━━ DOCUMENT
RAxML Output has Many Loci with Only Undetermined Values #227

Closed alexkrohn closed 3 years ago

alexkrohn commented 3 years ago

I'm running through Phyluce to eventually make a tree in RAxML. I have 68 individuals of one (putative) taxon, and one outgroup. According to the output of phyluce_align_get_only_loci_with_min_taxa, I have a final dataset of 73 alignments present in 75% of individuals (n=51). (The paltry number of UCEs is likely due to problems in the enrichment step, but, after excluding the worst individuals and loci I'm trying to use the small amount data that I have to get a preliminary understanding of the phlylogeographic relationships.)

However, when I finally do run RAxML, I see that 1489 columns in my alignment contain only undetermined values which are treated as missing data and which "normally...should be excluded from the analysis." Is there a way in Phyluce to trim those missing sites? Would that involve using a complete matrix instead of an incomplete matrix? Or, should I look to other software to edit the phylip file.
━━━━
━━ LISTED RECORDS
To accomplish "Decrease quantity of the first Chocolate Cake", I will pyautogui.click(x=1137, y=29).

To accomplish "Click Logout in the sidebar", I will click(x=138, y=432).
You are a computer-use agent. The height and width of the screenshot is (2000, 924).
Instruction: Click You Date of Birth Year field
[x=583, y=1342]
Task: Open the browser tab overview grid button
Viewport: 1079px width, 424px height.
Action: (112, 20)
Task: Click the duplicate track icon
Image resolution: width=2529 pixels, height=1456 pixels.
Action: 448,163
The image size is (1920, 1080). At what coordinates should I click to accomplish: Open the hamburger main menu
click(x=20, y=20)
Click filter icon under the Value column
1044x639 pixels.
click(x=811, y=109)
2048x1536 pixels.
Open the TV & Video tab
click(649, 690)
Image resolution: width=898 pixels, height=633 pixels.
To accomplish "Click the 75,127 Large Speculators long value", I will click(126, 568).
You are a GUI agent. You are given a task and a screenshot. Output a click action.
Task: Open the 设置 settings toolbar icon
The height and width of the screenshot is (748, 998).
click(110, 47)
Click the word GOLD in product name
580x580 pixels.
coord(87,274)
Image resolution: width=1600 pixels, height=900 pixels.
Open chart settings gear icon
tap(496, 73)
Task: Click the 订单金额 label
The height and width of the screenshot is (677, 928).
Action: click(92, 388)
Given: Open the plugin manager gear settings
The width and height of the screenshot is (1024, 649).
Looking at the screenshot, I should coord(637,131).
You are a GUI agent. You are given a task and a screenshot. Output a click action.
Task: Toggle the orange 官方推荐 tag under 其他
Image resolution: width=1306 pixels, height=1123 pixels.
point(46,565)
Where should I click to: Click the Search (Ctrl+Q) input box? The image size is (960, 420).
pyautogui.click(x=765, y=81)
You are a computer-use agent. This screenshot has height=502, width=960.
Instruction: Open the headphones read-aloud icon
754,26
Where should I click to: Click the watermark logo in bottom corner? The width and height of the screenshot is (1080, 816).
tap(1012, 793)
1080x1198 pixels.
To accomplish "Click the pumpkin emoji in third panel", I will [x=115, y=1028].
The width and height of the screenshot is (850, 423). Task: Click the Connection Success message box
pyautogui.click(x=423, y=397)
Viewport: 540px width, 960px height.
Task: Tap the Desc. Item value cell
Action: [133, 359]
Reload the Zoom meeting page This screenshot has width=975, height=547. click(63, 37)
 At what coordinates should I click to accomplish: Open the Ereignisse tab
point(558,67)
━━━━
§ **YOUR OBJECTIVE**: Please reproduce, word for word, everything in the RAxML thread above from "Closed alexkrohn closed" down to "the phlylogeographic relationships.)".

§ **COMPLETED TASK**:
Closed alexkrohn closed 3 years ago

alexkrohn commented 3 years ago

I'm running through Phyluce to eventually make a tree in RAxML. I have 68 individuals of one (putative) taxon, and one outgroup. According to the output of phyluce_align_get_only_loci_with_min_taxa, I have a final dataset of 73 alignments present in 75% of individuals (n=51). (The paltry number of UCEs is likely due to problems in the enrichment step, but, after excluding the worst individuals and loci I'm trying to use the small amount data that I have to get a preliminary understanding of the phlylogeographic relationships.)